A natureza da insegurança jurídica é multiforme. Em parte é fruto de decisões judiciais, principalmente aquelas tomadas monocraticamente por juízes de tribunais superiores, que ou bem contrariam entendimento já estabelecido ou adiam – propositalmente – decisão de mérito. Em parte a insegurança é gerada pela imprevisibilidade regulatória, a qualidade das decisões das agências, a percepção de eventual captura, ou ainda o não cumprimento pelas agências de compromissos formais com concessionários (e inversamente, a fiscalização falha e a falta de proteção ao consumidor, que acaba por gerar oposição dos usuários e da população em geral a processos de privatização e concessão).
Reduzir a insegurança jurídica é um imperativo. No âmbito legal, pelo uso jurisprudencial do consequencialismo, fazendo com que juízes e colegiados deem maior publicidade e clareza às decisões judiciais pela análise ex-ante do seu impacto. E segundo, acelerando ou dando precedência a revisões pelos colegiados de decisões monocráticas, inclusive para fortalecer a estabilidade do direito.
É igualmente essencial prover clareza aos conflitos de instâncias e competências tanto no âmbito da Federação (União, Estados e municípios) quanto na esfera dos órgãos de controle. Com o objetivo de reduzir a hiperjudicialização das relações com o Estado é necessário dar maior segurança ao agente público para aceitar instrumentos que reduzam os conflitos, a exemplo dos institutos da arbitragem e de Comitês de Resolução de Disputas.
Já a elevada carga regulatória e o uso das agências para fins de barganha política implicam elevado prêmio de risco regulatório, fato agravado por dificuldades técnicas de regular. Nesse sentido é essencial circunscrever a regulação (e mover para regimes de autorização), e melhorar sua qualidade, aprovando o PL 6621/2016 (no momento no Senado) que dota as agências de autonomia decisória e financeira.
Finalmente, a insegurança jurídica se remete às normas emitidas pela autoridade pública que dificultam o processo decisório das empresas e introduzem grande incerteza no ambiente de negócio. Há decisões que são tomadas com a melhor das intenções por agentes públicos impelidos a mudar as regras do jogo por conta do imperativo arrecadatório ou mesmo pela percepção de distorções do regime tributário, a exemplo de ajustes feitos no regime da Zona Franca de Manaus, ou ainda nos incentivos regionais (ou estaduais).

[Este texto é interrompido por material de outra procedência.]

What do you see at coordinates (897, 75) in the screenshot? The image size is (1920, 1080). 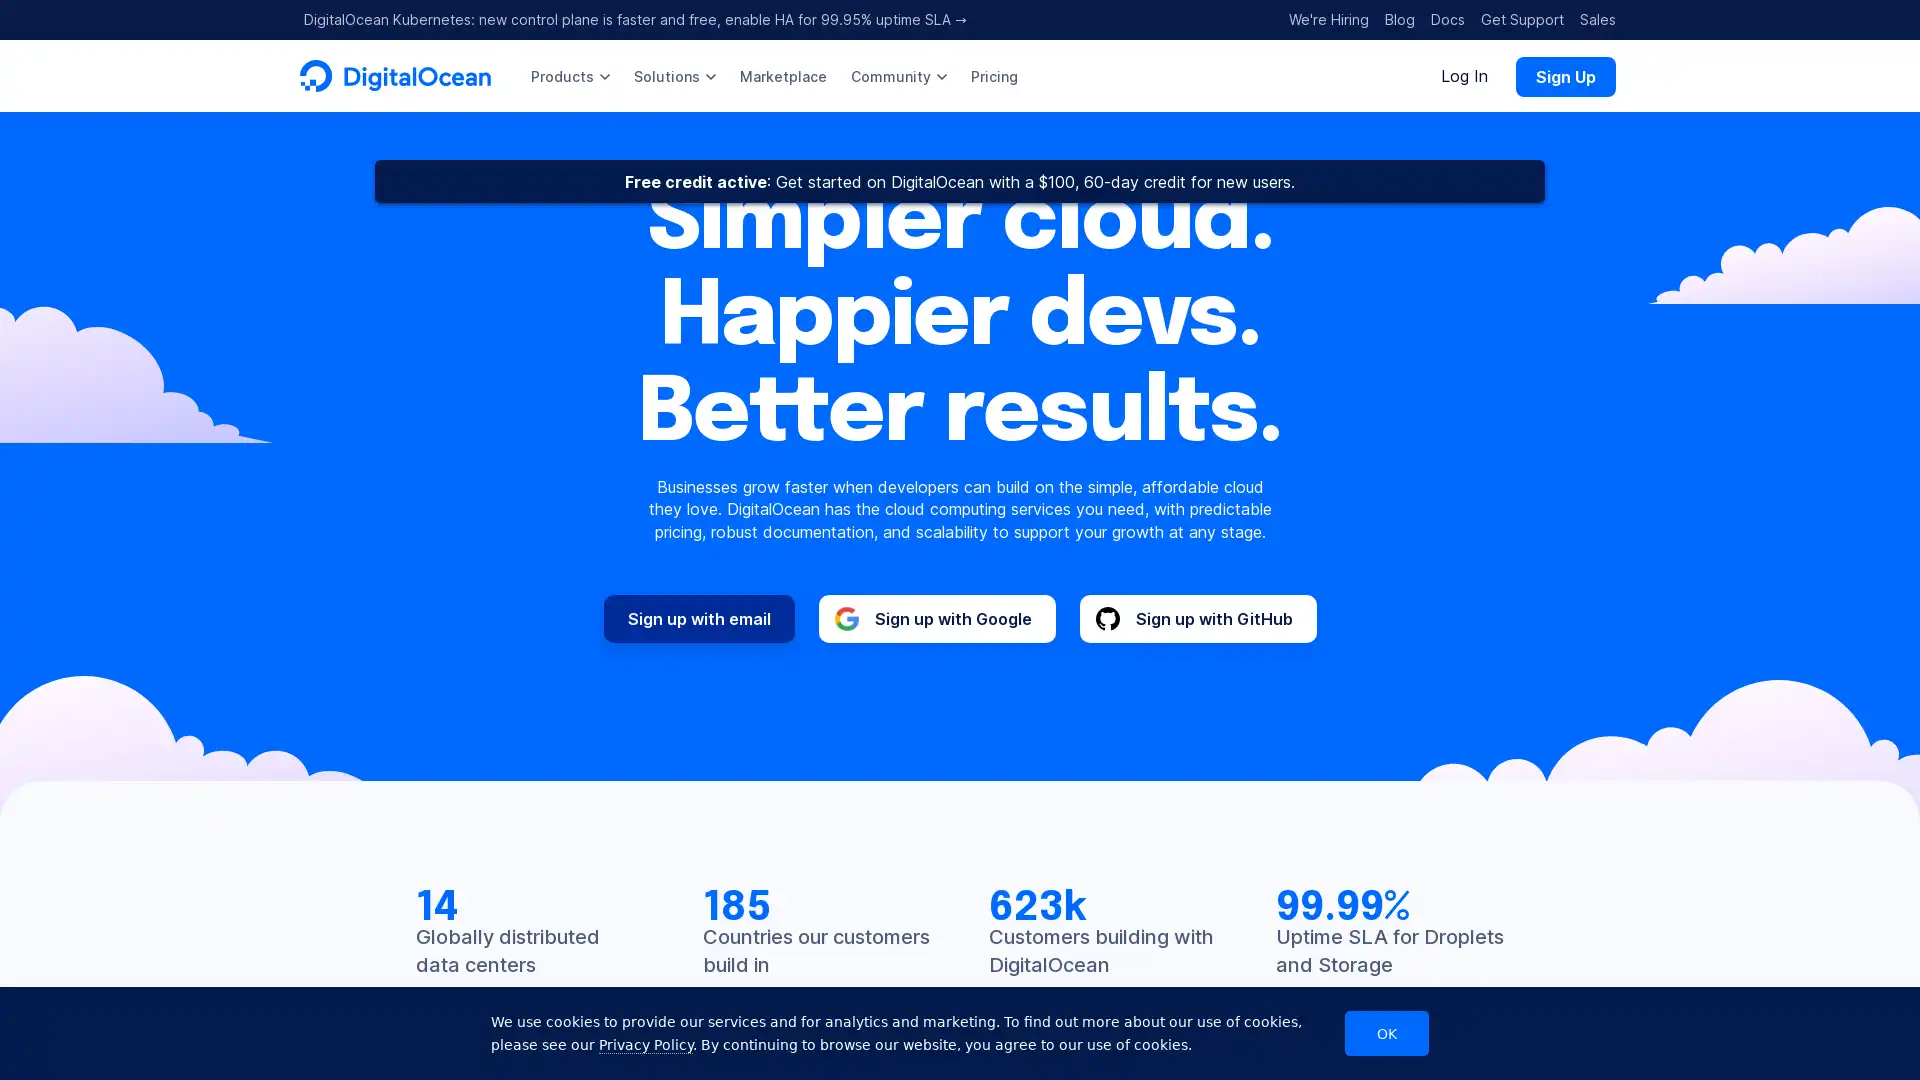 I see `Community` at bounding box center [897, 75].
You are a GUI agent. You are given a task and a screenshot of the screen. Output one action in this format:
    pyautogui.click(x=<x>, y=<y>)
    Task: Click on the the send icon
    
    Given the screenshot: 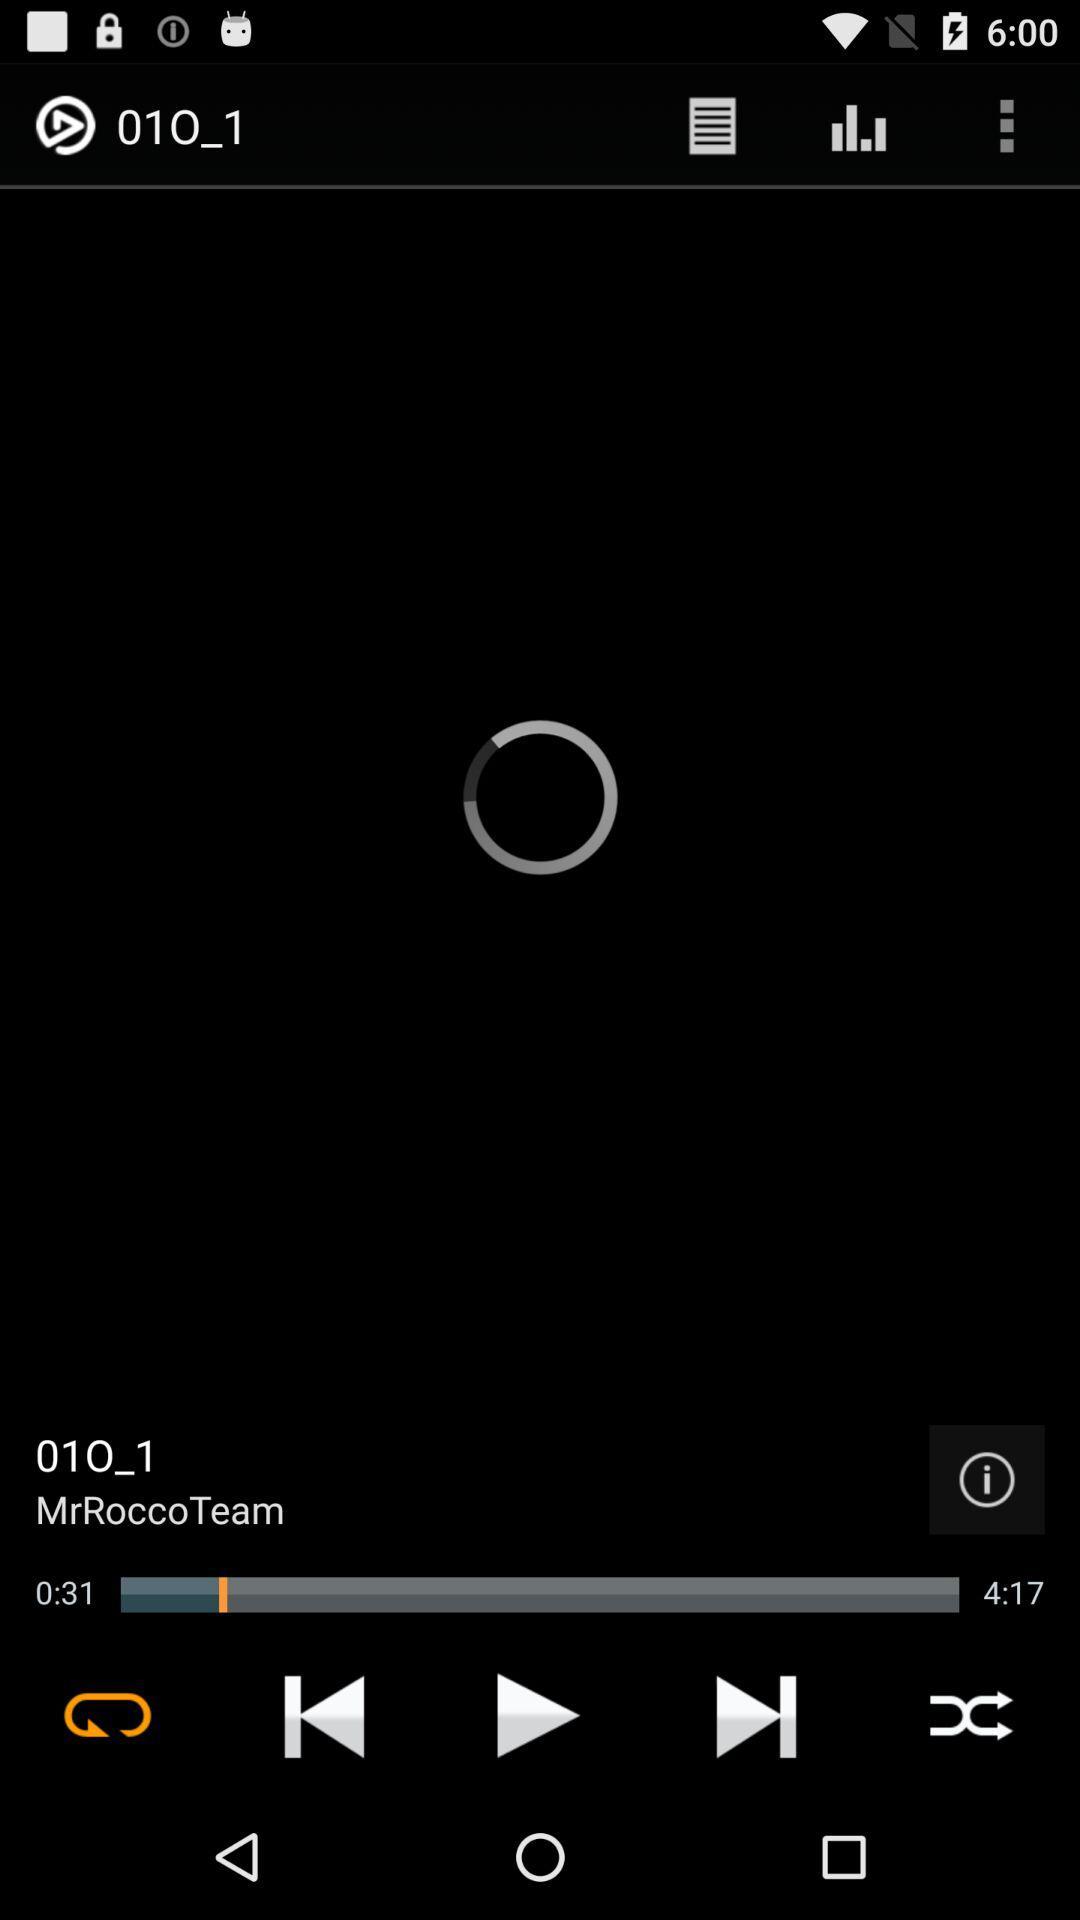 What is the action you would take?
    pyautogui.click(x=538, y=1835)
    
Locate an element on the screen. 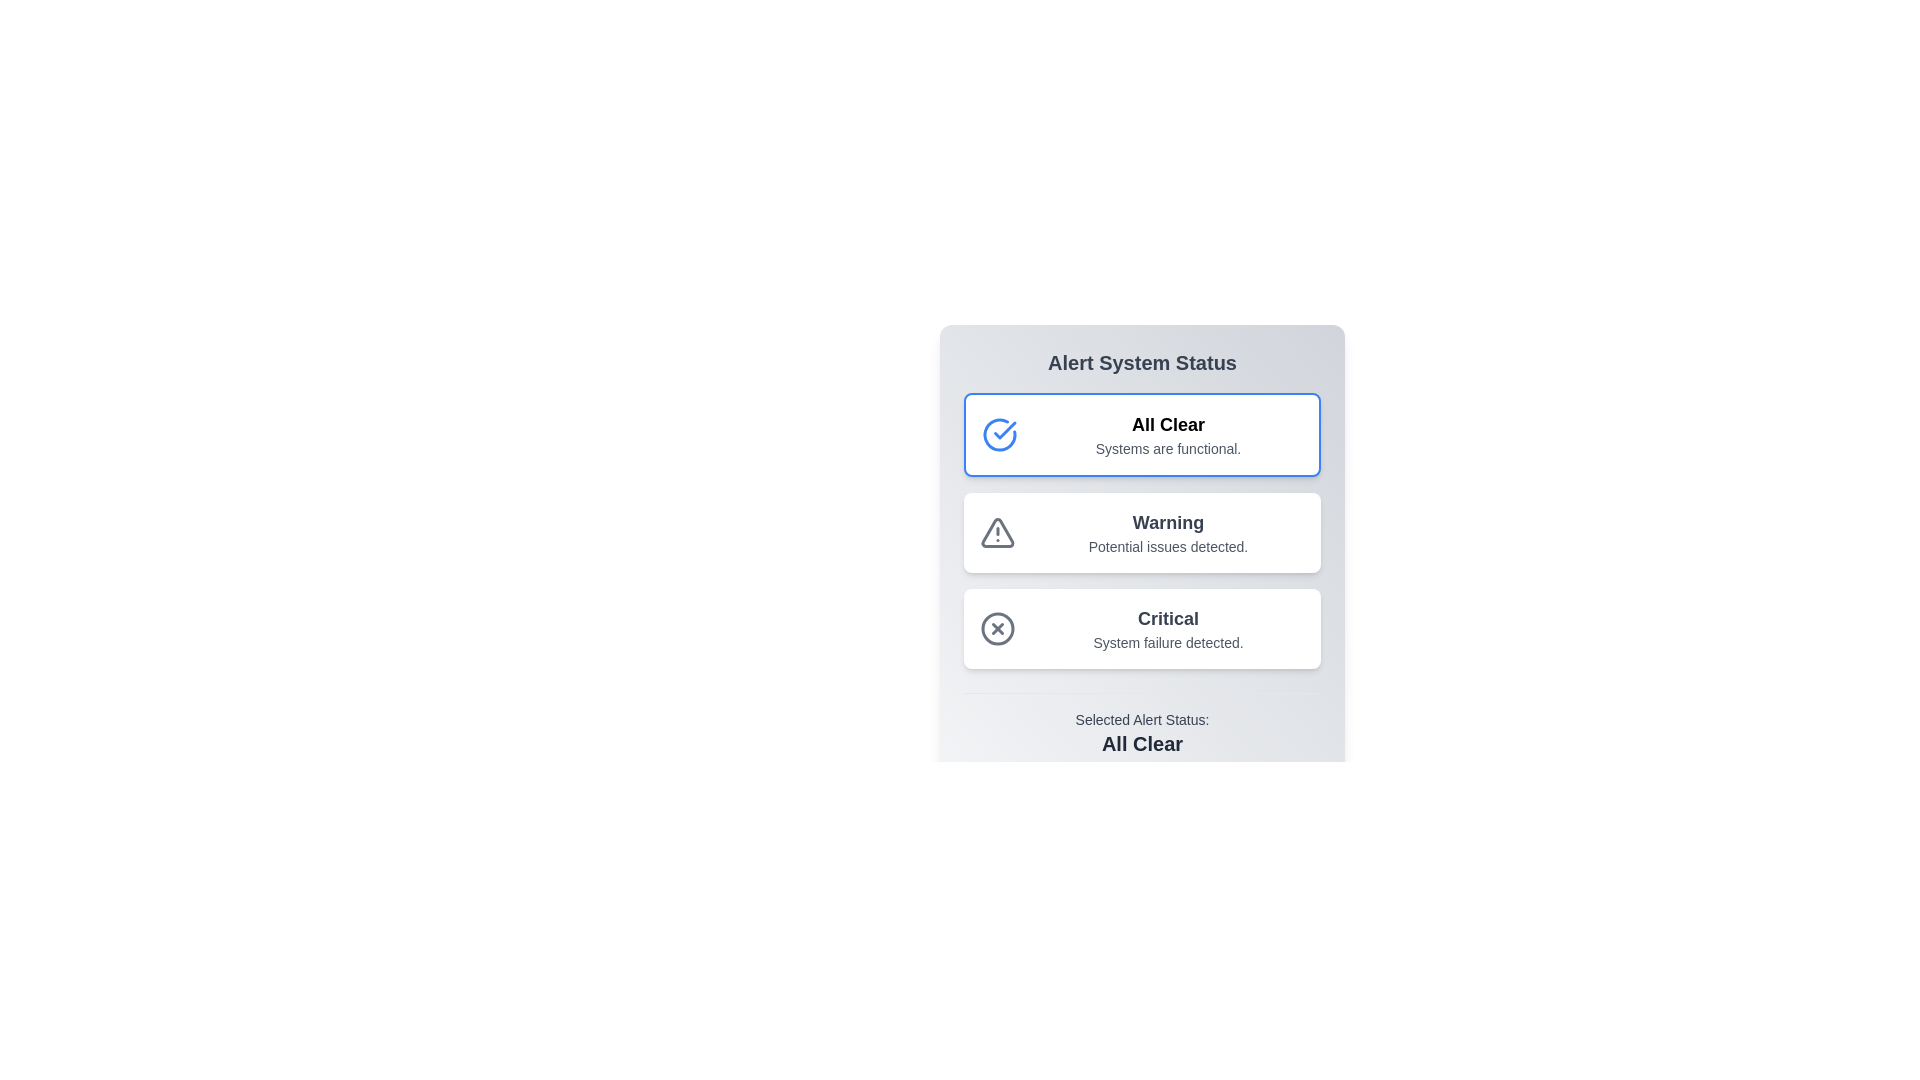 The image size is (1920, 1080). detailed information provided by the Text Label located below the 'Warning' text in the alert grouping is located at coordinates (1168, 547).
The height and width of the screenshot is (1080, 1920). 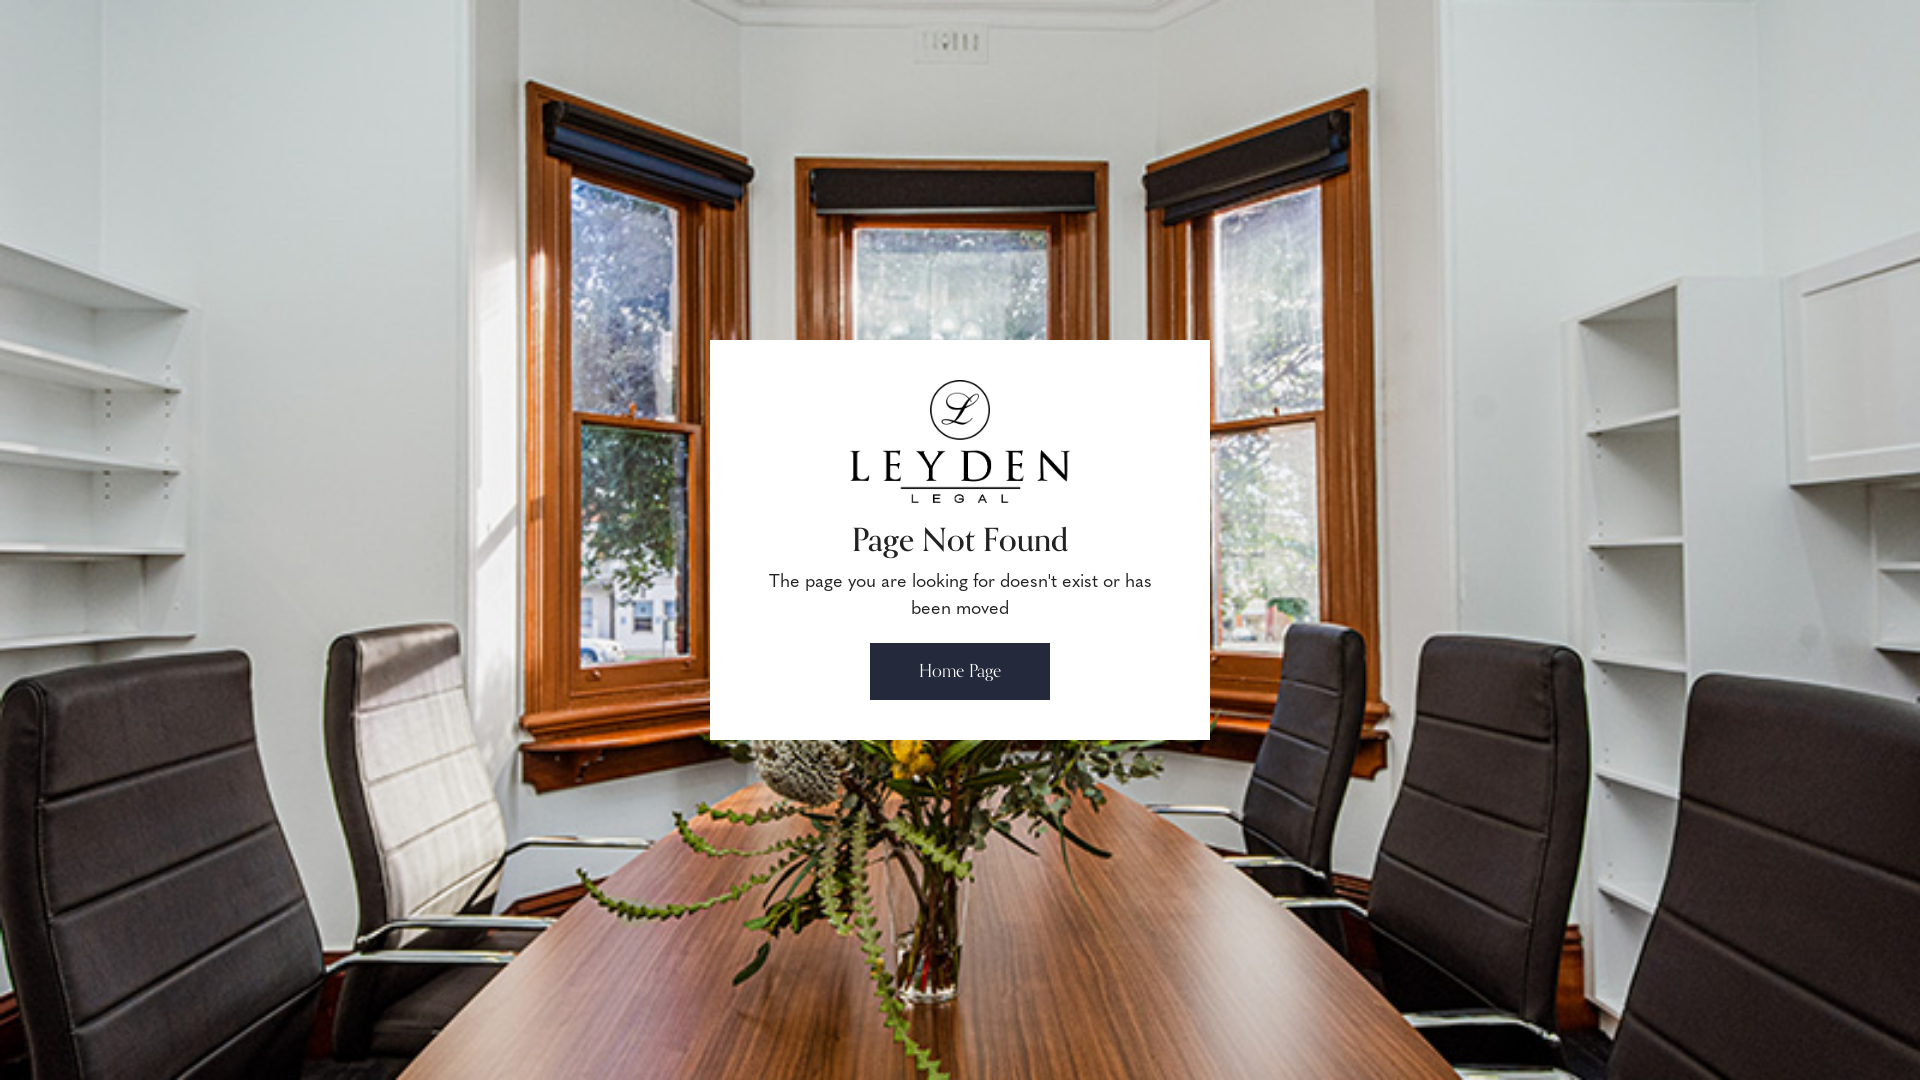 What do you see at coordinates (960, 671) in the screenshot?
I see `'Home Page'` at bounding box center [960, 671].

O problema é a insegurança que essas iniciativas acarretam: para as empresas, é melhor ter um regime estável, mesmo que do ponto de vista privado não seja o preferível, que um regime que mude em função das Circunstâncias, gerando maior aversão ao risco pelos agentes econômicos. Esse, aliás, é um princípio que deve nortear a administração pública: o Estado prover mais segurança enquanto bem público, e minimizar a incerteza e imprevisibilidade para a sociedade, e dessa forma ampliar o horizonte das empresas e famílias.
Cláudio Frischtak é sócio da Inter.B Consultoria Internacional de Negócios.